Bilim uğraşında neyin, kime, ne ilham vereceği hiç belli olmaz!
2013 senesinde Boğaziçi Üniversitesi’nin 150. Yıl Etkinlikleri kapsamında bir dizi konferans düzenlenmişti. Bunlardan bir tanesi değerli Nobelli kozmolog Alex Filippenko‘nun konferansıydı. Sunumu iş ilanı gibi, küçük bir gazete küpürü ile başlıyordu. Küpürün başlığı ise ilginçti: "Cosmetology"; yani kozmetoloji; yani cildi güzelleştirme bilimi. Filippenko konuşmasına “nasıl da çok alakasız iki şey” olduklarını vurgulayarak giriş yaptı."Kozmolog olduğumu söylediğimde zaman zaman kozmetolog ile karıştırılabiliyorum." gibi şakalarla devam etti. O esnada güldük geçtik. Fakat sonradan farkettim ki; belli ki, Filippenko hiç yüzüne bakım maskesi yaptırmamıştı!

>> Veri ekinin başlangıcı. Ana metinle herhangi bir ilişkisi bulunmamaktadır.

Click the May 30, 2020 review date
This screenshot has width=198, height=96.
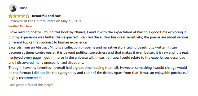pyautogui.click(x=72, y=21)
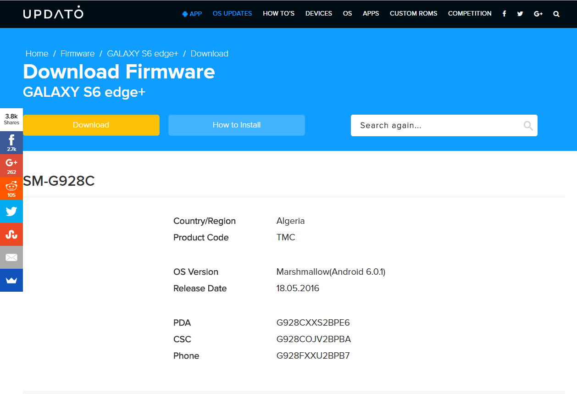Open the APP link with Android icon
Screen dimensions: 577x394
coord(192,14)
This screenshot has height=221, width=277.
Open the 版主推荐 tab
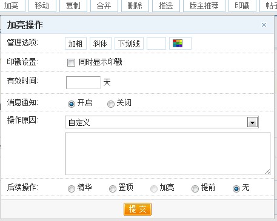[x=204, y=5]
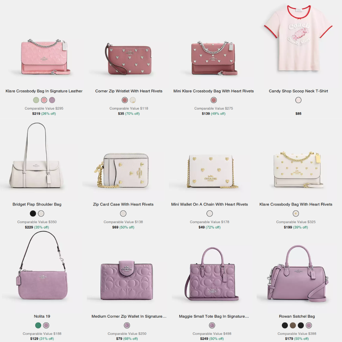Pick lilac swatch for Rowan Satchel Bag
The height and width of the screenshot is (342, 342).
308,326
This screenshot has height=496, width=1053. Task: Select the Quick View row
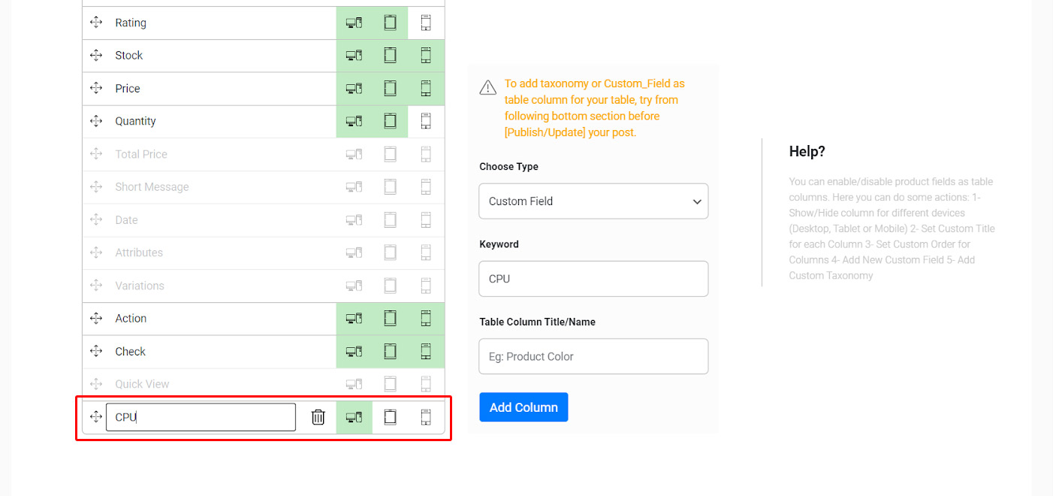tap(142, 384)
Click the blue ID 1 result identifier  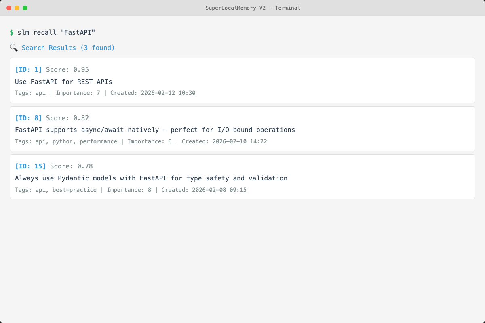[x=28, y=69]
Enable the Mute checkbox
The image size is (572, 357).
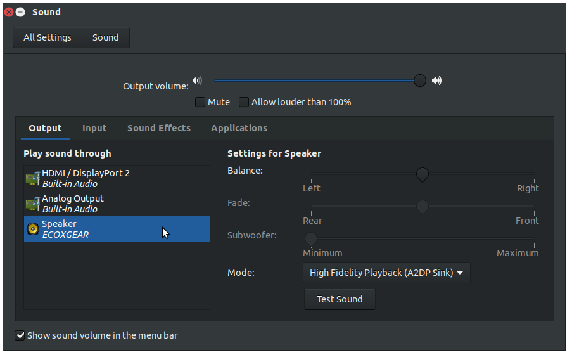(200, 102)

Eğer yaptırmış olsaydı, kozmetik ürünlerin gerçekten de kozmoloji ile ortak bazı etkilere sahip olabileceğini farkederdi. Benim farkedişim nasıl oldu anlatayım:
Aslında hiç karmaşık değil. Yüzüme maske sürdüm, kurudu, yüzüm gerildi. Maskeler mikro seviyede işe yarıyor olabilir: temizliyor, yağ asit baz dengesini koruyor, vitamin sağlıyor vs. Fakat bence maskelerin esas alınıp satılma işlevi "işe yarıyor" hissi vermeleri. O his de kuruyan sıvının yüzü germesi sonucu oluşuyor. İlginç olan ise yüzün tek bir yöne doğru değil, her yöne doğru geriliyor hissi vermesi. Çünkü kuruma yüzün her noktasında oluyor. Tıpkı evrenin genişlemesi gibi! Yüzdeki sıvının kuruması, yüzün sağından soluna ya da aşağısından yukarıya doğru değil de, yüzün kesit alınan her birim alanında çok küçük birer dışa doğru vektörel akış ifade eder. Evren de bu şekilde genişler; evrenin genişlemesinde bir yön yoktur; evrendeki tüm noktalar birbirinden uzaklaşmaktadır. ("Bigbang işte tam şu noktada olmuştu, oradan beri geldi her şey hep" diyemiyoruz; evrenin merkezi yok.) Evrenin genişlemesinin hızı sabit değil, artmakta. Alex Filippenko ve ekibi tam da bu ivmeyi ortaya çıkardıkları için Nobel’e layık görülmüştü. Yüzün gerilmesi ise ivmelenmiyor, mazallah.
Tabii ki maske sürülmüş yüz, sonlu ve kapalı bir sistem; tekdüze değil; yani evrenle alakası yok.
Küçük bir tavsiye: Maskeyi daha ince bir tabakadan kalına doğru sürerek ya da başka bir yöntemle bu kurumaya bir yön kazandırabiliriz. Böylece yüzün yerçekimine karşı koyduğu hissini daha iyi elde ederiz. Bu fikir de benden yüz maskecilerine armağan olsun; bedava bir fizikçi hizmeti.
Haykırabilsem ve dinletebilsem: Daha çok kadın bilimle uğraşsın. Merak etsin, teşvik edilsin, takdir edilsin, desteklensin, bilsin, bildirsin, diğer kadınları özendirsin... Başta söylediğim gibi, bilim uğraşında neyin, kime, ne ilham vereceği hiç belli olmaz!